[Saved data entries]
--

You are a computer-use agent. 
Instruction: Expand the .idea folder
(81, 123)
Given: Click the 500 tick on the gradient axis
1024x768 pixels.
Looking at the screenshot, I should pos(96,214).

--

• Exercise goal:
A faithful retyping of every entry above is the task.

• Response to this task:
You are a computer-use agent. 
Instruction: Expand the .idea folder
(81, 123)
Given: Click the 500 tick on the gradient axis
1024x768 pixels.
Looking at the screenshot, I should pos(96,214).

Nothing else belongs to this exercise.